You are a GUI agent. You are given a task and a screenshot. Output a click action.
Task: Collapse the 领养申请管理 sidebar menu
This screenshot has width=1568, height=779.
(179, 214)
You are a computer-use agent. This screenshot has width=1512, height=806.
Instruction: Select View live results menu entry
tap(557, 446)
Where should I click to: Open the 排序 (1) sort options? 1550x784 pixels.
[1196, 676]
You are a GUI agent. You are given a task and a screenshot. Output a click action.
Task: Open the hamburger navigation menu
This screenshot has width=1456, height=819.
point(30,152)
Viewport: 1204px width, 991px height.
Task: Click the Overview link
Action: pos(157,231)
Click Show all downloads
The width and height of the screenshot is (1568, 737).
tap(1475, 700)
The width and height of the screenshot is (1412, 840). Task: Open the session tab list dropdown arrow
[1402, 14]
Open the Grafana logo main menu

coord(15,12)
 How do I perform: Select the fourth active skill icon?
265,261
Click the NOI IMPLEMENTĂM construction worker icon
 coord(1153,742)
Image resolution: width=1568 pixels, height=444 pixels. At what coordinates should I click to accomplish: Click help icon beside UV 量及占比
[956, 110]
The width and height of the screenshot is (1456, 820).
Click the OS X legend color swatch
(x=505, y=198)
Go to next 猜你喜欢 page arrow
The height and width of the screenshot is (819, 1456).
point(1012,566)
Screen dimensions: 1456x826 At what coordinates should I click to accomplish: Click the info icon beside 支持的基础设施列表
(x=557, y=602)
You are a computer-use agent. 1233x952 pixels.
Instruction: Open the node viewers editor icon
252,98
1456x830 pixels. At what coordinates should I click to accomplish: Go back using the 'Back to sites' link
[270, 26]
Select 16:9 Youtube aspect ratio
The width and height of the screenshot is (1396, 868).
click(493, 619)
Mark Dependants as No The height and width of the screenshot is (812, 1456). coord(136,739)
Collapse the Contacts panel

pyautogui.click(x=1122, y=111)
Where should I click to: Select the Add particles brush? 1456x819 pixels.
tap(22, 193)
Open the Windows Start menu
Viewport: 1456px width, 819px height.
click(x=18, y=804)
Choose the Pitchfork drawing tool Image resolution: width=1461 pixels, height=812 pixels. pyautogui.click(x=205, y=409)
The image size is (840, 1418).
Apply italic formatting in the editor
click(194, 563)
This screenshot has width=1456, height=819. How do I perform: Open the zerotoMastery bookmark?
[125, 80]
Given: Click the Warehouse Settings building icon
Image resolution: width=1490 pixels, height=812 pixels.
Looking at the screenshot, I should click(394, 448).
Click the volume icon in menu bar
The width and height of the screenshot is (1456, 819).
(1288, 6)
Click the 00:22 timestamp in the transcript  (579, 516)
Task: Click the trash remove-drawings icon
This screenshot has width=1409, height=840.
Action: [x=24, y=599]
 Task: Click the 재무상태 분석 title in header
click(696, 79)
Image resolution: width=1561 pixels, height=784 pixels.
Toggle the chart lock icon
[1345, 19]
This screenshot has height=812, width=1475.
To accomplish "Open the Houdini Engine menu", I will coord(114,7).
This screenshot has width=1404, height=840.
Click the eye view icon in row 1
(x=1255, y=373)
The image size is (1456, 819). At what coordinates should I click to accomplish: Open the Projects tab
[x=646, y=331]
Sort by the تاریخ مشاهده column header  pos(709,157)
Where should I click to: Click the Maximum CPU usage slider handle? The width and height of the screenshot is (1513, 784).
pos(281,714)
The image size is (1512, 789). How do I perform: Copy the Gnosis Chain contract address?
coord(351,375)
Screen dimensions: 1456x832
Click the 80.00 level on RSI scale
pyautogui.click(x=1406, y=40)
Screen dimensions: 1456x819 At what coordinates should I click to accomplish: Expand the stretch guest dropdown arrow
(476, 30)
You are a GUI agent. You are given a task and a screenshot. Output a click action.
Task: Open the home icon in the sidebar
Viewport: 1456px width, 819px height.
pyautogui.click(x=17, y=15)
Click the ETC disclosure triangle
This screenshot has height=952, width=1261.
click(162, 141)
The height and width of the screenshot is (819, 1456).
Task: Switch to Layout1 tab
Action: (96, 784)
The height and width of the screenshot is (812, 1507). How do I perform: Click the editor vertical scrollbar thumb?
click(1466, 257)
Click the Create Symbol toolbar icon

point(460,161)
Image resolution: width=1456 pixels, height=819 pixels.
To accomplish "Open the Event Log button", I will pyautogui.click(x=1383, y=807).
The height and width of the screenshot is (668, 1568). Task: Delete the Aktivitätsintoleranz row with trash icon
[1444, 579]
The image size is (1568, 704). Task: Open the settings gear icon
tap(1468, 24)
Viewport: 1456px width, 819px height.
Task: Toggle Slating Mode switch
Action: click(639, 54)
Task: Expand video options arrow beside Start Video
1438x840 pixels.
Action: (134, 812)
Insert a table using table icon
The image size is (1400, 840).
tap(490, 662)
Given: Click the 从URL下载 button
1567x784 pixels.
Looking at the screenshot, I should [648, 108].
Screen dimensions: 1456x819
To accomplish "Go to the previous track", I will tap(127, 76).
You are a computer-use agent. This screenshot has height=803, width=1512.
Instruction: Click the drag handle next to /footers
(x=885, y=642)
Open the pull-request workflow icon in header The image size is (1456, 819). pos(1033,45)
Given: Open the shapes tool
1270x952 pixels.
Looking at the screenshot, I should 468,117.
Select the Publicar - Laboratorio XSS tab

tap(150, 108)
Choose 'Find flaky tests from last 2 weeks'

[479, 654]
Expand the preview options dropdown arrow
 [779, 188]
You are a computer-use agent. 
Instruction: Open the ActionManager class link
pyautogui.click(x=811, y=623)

══════════════════════════════

● Task brief
Repeat exactly the lines above from the one with "Task: Collapse the 领养申请管理 sidebar menu" up to and including the one with "The width and height of the screenshot is (1456, 820).". No other line belongs in the reply.

● Solution to this problem
Task: Collapse the 领养申请管理 sidebar menu
This screenshot has width=1568, height=779.
(179, 214)
You are a computer-use agent. This screenshot has width=1512, height=806.
Instruction: Select View live results menu entry
tap(557, 446)
Where should I click to: Open the 排序 (1) sort options? 1550x784 pixels.
[1196, 676]
You are a GUI agent. You are given a task and a screenshot. Output a click action.
Task: Open the hamburger navigation menu
This screenshot has width=1456, height=819.
point(30,152)
Viewport: 1204px width, 991px height.
Task: Click the Overview link
Action: pos(157,231)
Click Show all downloads
The width and height of the screenshot is (1568, 737).
tap(1475, 700)
The width and height of the screenshot is (1412, 840). Task: Open the session tab list dropdown arrow
[1402, 14]
Open the Grafana logo main menu

coord(15,12)
 How do I perform: Select the fourth active skill icon?
265,261
Click the NOI IMPLEMENTĂM construction worker icon
 coord(1153,742)
Image resolution: width=1568 pixels, height=444 pixels. At what coordinates should I click to accomplish: Click help icon beside UV 量及占比
[956, 110]
The width and height of the screenshot is (1456, 820).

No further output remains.